Since I didn't see any specific how-to's on replacing the valve cover gasket(s) for the 4.7 V8, I snapped some shots and did a brief write up of my experience. I was working on the right (passenger) side valve cover. Likely the easier of the two, as there isn't much you have to work around. The only thing I might recommend doing at the same time is spark plugs. You'll be in there anyway. I wasn't so prepared. On to the point of this thread:
Tools needed:
10mm
12mm
Extensions
Pliers
Shop Towels
Razor Blade
1 New Valve Cover Gasket
Some RTV / Gasket Maker
Step 1 - Removal
• Plastic cover over top of intake / throttle body - X2 10mm
• Intake Pipe from airbox to throttle body - X2 10mm clamps
• There are a few hoses connected
o PCV
o Power steering vent
o Miscellaneous vacuum hose
• Disconnect Electrical plug from air intake meter
• Remove intake pipe
• Unclip and set aside airbox Lid & Filter
• Unbolt and set aside airbox (3 12mm bolts)
• Remove electrical connector mount from fender - can be seen after removal of airbox
• Unclip connections from each coil pack and put connector out of way of valve cover clearances
• I chose to leave my PVC hose attached to the manifold, because I didn't want to fight with it. If you want to remove it, now would be a good time to do so.
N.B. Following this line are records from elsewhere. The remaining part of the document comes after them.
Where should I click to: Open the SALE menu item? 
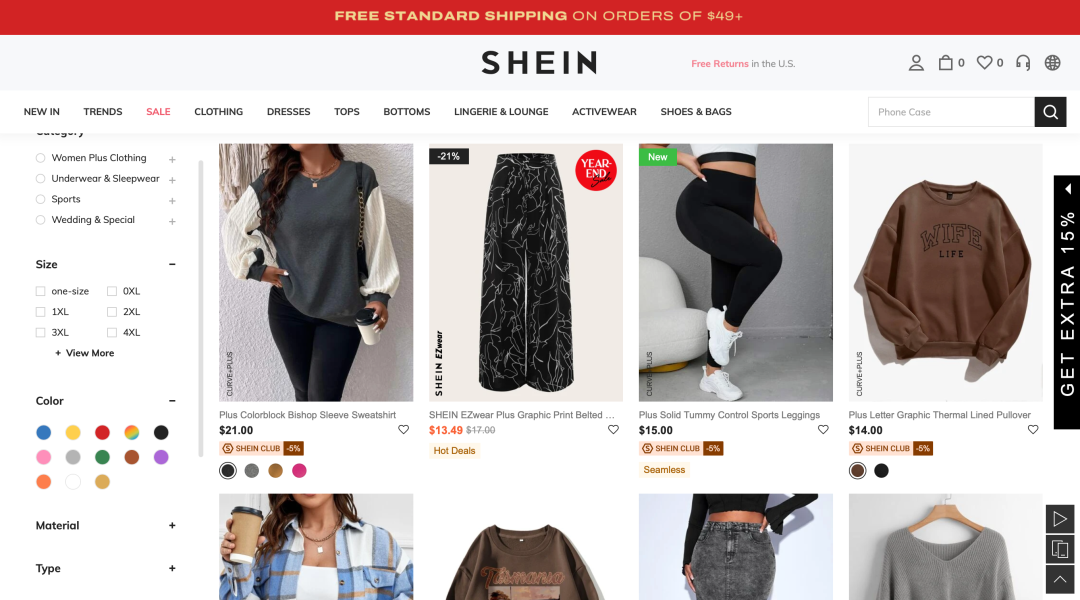[x=158, y=112]
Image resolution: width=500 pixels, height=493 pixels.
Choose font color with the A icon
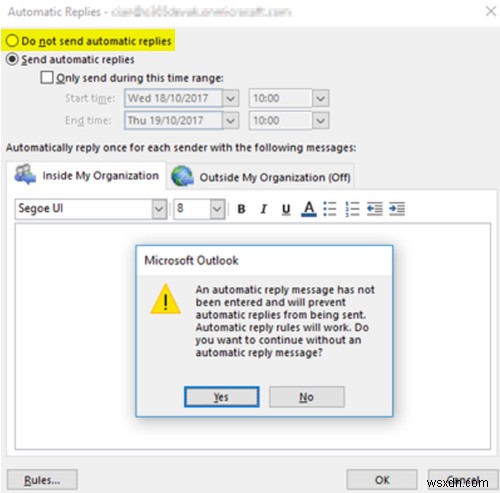click(x=309, y=209)
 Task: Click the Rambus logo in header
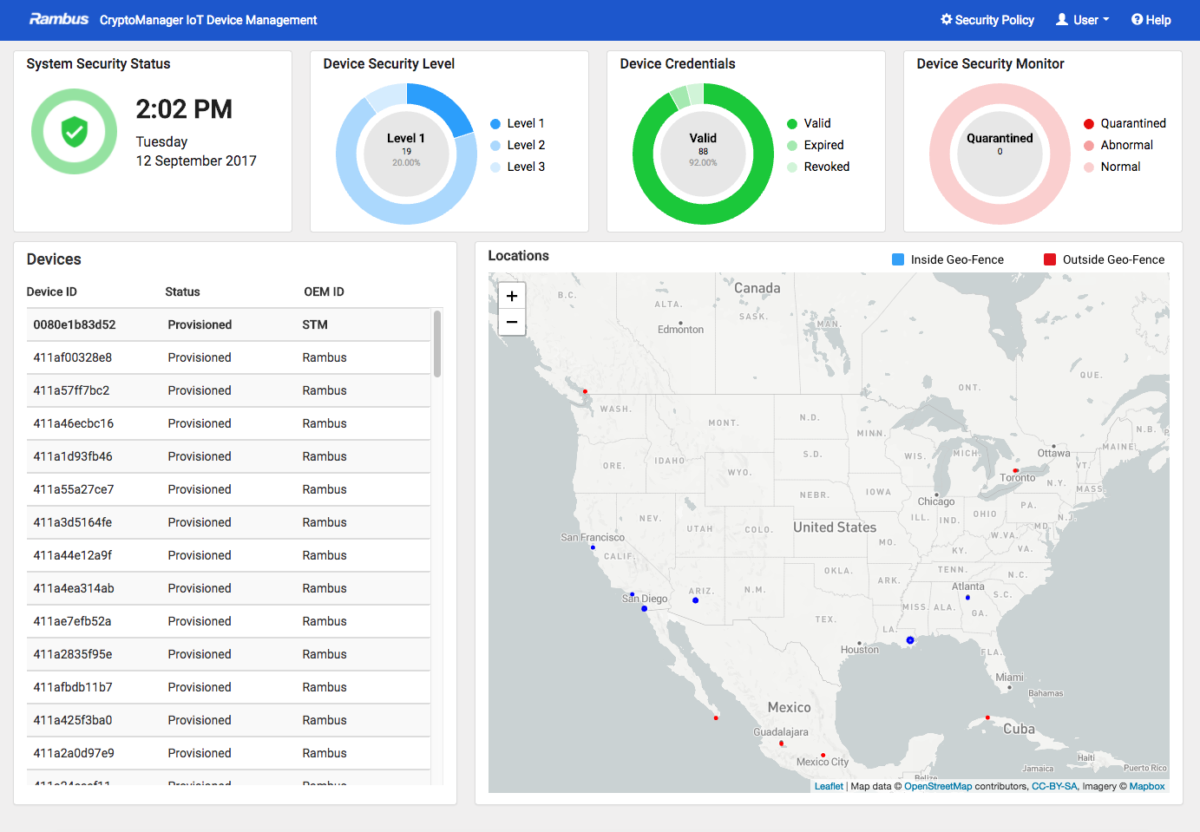[59, 19]
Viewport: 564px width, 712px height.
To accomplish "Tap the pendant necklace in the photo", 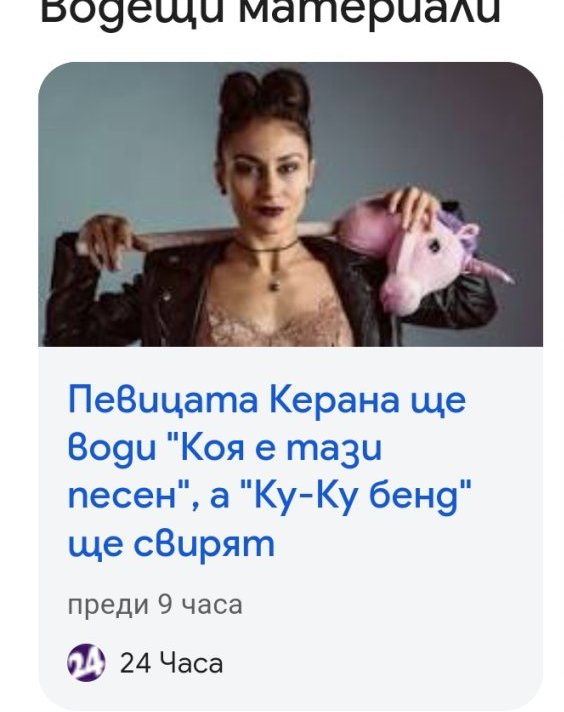I will coord(274,286).
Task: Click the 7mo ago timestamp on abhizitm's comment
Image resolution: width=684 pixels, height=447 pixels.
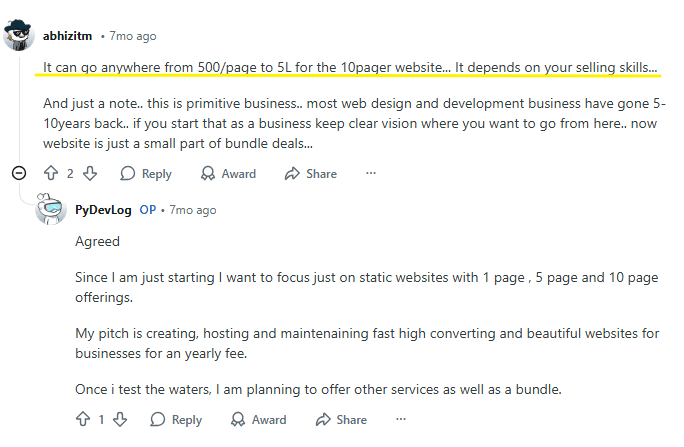Action: (x=132, y=36)
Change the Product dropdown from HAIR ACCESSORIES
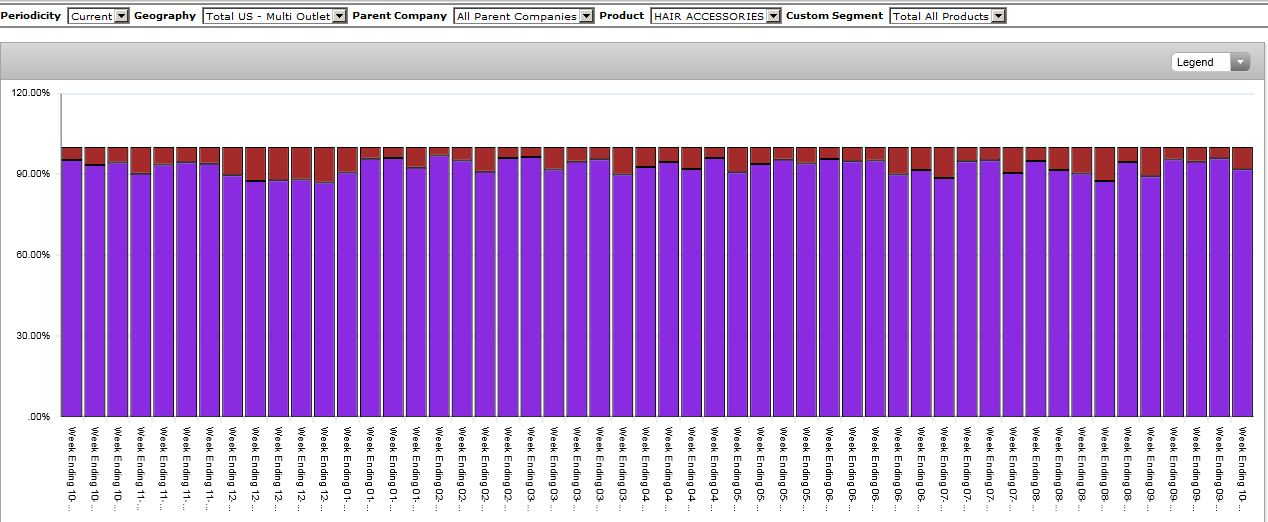Image resolution: width=1268 pixels, height=522 pixels. point(715,16)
• There is a hose that runs from the intake manifold across the top of the valve cover and attaches down to the power steering. Remove it - I did so from the power steering end.
• Unbolt each coil pack and remove them. I numbered them so I could put them back where they originated.
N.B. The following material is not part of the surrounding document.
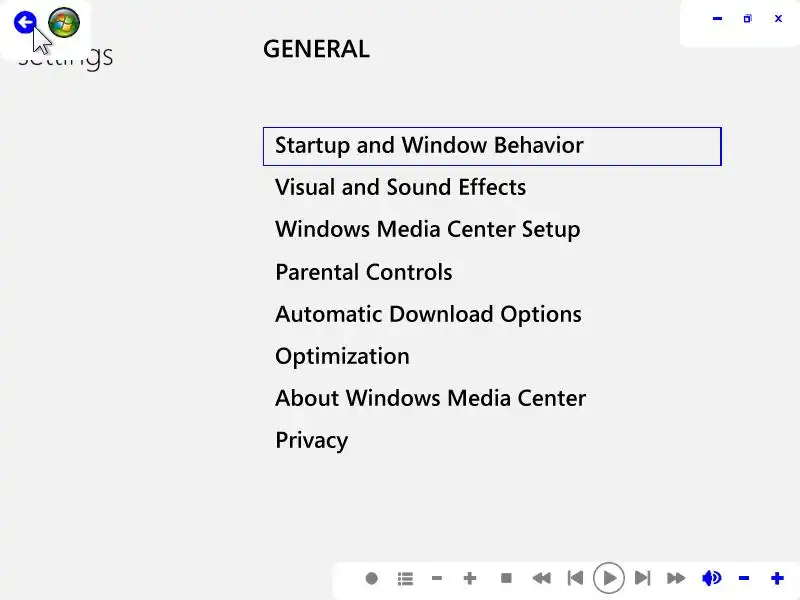
Task: Decrease volume with blue minus button
Action: pos(744,578)
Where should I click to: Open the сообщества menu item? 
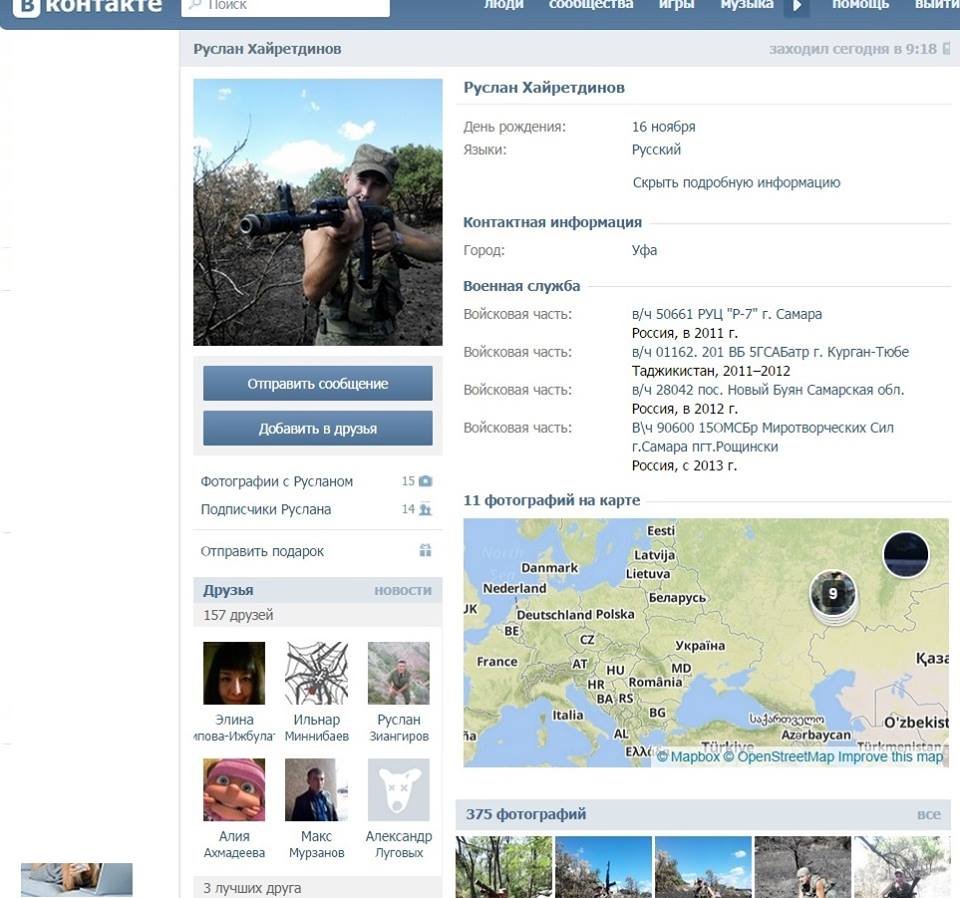(x=591, y=6)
• Unbolt the power steering dipstick holder (I guess you 04+ guys don't need to worry about this) to allow easier access to one of the lower bolts on the cover. You can see the head of the bolt - brass colored - sticking out just above the header heat shield. While the removal of this isn't absolutely necessary, it makes life significantly better for one of the bolts you need to remove from the valve cover.
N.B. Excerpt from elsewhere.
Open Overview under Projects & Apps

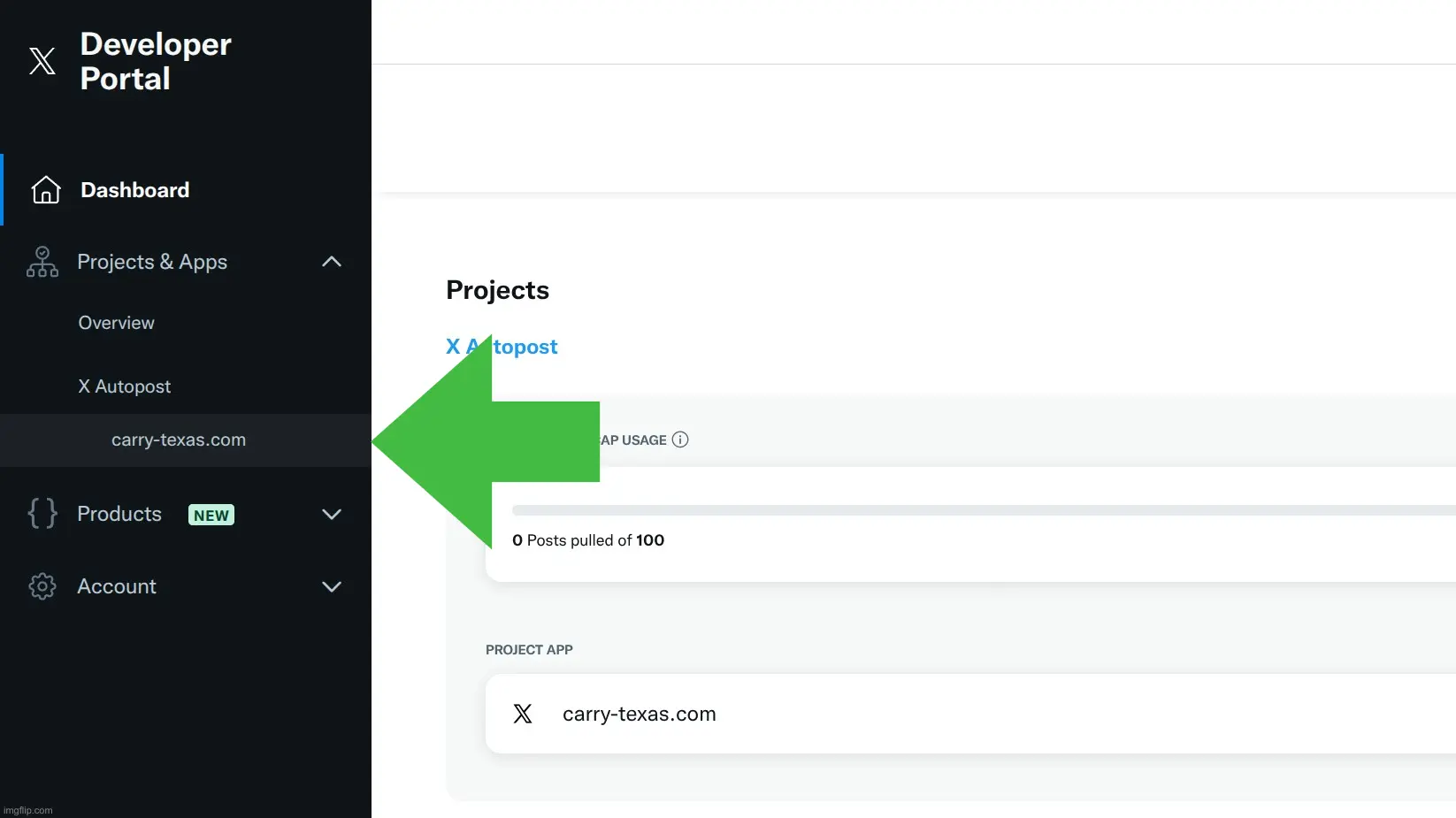coord(116,323)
• Remove the 9 bolts & black washers that hold the valve cover on. They're all the same length. Note that some will be easily accessed from the fender well opening. I did not have any splash guards on mine, so this made things easier. Note that if you do have the original splash guards, you'll likely tear them up trying to remove them, as I did when I installed my aftermarket upper control arms some months ago.
• Remove the valve cover
•
Step 2 - Cleaning & preparation
This is pretty straight forward but by far the most time consuming part of the exercise. I found that my original gasket was not near as cooked as I expected. It was still in one piece and somewhat pliable. Oh well. There are no secrets here. Just clean the surfaces of oil and dirt in preparation of the new gasket, both on the mating surface of the head as well as the valve cover that has the valley in which the gasket sits. Use the razor blade to remove the old RTV. You'll find it at the corners where the cam gears go
The other area I used the razor blade on was on the opposite end (end near the firewall) where the assemblers use RTV to seal the inserts on the back side of the head. This was sticking up into the area where the gasket will lay, so I leveled this out with the razor.
Step 3 - Installation
Apply the new gasket into the groove of the valve cover. Put a dab of your RTV on each side where the casting goes up to allow for the cam gear, as outlined by the FSM. Put the cover back on the engine. The rest of it is reverse of installation. The bolts on the cylinder head are to be torque to 53 in-lb in multiple passes.
If you can change your own brakes, you can do this. It's pretty straight forward stuff. Just keep everything clean and take your time.